In the following material, identify every line holding the string "will" and return it.

DATA EXCERPTS -
- - -

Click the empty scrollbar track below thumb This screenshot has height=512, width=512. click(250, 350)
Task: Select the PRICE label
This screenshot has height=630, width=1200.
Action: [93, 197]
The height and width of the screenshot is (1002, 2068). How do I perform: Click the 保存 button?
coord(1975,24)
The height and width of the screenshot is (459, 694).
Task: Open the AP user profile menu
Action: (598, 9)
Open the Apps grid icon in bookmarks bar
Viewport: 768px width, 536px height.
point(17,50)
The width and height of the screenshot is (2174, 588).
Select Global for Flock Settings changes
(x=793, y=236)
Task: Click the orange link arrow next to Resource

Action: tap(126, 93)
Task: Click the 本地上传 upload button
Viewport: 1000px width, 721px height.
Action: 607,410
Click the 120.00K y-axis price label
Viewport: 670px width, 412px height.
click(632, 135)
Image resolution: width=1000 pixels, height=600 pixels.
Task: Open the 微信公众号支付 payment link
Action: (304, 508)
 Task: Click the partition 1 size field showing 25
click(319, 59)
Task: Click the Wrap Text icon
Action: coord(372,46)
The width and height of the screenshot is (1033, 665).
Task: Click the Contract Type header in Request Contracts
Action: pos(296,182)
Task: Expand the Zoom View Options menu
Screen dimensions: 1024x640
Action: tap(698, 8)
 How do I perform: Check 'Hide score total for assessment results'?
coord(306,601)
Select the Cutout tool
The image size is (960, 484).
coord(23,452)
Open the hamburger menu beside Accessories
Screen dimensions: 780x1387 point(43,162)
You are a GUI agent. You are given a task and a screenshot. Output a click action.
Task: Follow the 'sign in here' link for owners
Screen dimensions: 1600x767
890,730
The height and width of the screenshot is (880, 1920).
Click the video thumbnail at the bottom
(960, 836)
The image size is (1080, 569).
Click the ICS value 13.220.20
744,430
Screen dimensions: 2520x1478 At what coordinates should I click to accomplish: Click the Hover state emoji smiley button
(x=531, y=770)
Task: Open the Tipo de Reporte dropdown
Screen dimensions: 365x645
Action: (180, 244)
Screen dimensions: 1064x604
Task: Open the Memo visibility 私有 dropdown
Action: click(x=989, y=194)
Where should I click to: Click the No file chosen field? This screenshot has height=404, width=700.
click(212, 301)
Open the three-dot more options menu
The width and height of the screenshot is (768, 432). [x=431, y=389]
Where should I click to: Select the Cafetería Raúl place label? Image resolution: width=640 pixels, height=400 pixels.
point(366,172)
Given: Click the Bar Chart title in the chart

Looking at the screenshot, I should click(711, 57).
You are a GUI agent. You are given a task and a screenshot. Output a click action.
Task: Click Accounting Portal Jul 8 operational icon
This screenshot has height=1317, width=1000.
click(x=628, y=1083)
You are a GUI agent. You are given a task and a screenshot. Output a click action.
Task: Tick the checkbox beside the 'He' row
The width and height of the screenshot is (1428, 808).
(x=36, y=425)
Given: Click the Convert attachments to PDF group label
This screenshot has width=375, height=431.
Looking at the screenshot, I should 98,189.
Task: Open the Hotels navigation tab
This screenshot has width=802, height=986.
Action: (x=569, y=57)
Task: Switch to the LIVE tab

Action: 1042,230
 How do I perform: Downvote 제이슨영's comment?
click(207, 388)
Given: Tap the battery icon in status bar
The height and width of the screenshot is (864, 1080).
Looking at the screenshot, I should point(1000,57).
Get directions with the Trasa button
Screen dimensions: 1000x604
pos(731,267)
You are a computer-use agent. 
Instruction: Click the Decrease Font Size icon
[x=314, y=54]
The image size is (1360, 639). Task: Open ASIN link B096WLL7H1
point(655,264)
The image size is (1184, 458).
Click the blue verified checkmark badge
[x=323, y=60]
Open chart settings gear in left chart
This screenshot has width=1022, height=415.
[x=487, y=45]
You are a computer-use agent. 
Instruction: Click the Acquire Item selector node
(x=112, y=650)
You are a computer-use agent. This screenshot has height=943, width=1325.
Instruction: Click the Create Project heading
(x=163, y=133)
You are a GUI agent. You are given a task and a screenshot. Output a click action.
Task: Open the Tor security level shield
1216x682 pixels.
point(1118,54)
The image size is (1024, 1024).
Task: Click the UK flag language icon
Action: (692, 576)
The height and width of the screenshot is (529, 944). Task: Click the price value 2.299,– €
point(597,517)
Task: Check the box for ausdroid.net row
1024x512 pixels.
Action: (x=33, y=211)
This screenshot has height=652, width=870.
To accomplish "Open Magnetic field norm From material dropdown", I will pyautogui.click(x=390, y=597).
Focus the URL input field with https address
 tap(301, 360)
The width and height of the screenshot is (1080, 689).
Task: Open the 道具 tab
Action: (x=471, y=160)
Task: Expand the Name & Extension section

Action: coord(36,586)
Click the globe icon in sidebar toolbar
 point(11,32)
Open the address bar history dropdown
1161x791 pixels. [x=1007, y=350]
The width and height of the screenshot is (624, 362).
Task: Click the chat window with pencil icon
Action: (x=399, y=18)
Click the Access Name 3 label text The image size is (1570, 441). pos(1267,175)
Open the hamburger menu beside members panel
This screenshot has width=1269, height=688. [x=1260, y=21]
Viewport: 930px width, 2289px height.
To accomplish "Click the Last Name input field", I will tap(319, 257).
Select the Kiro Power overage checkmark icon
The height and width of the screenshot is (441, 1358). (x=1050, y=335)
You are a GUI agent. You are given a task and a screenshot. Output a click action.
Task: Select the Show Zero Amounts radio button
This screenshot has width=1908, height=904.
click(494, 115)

- - -

ANSWER SPACE -
To accomplish "Open Magnetic field norm From material dropdown", I will pyautogui.click(x=390, y=597).
To accomplish "Click the Last Name input field", I will tap(319, 257).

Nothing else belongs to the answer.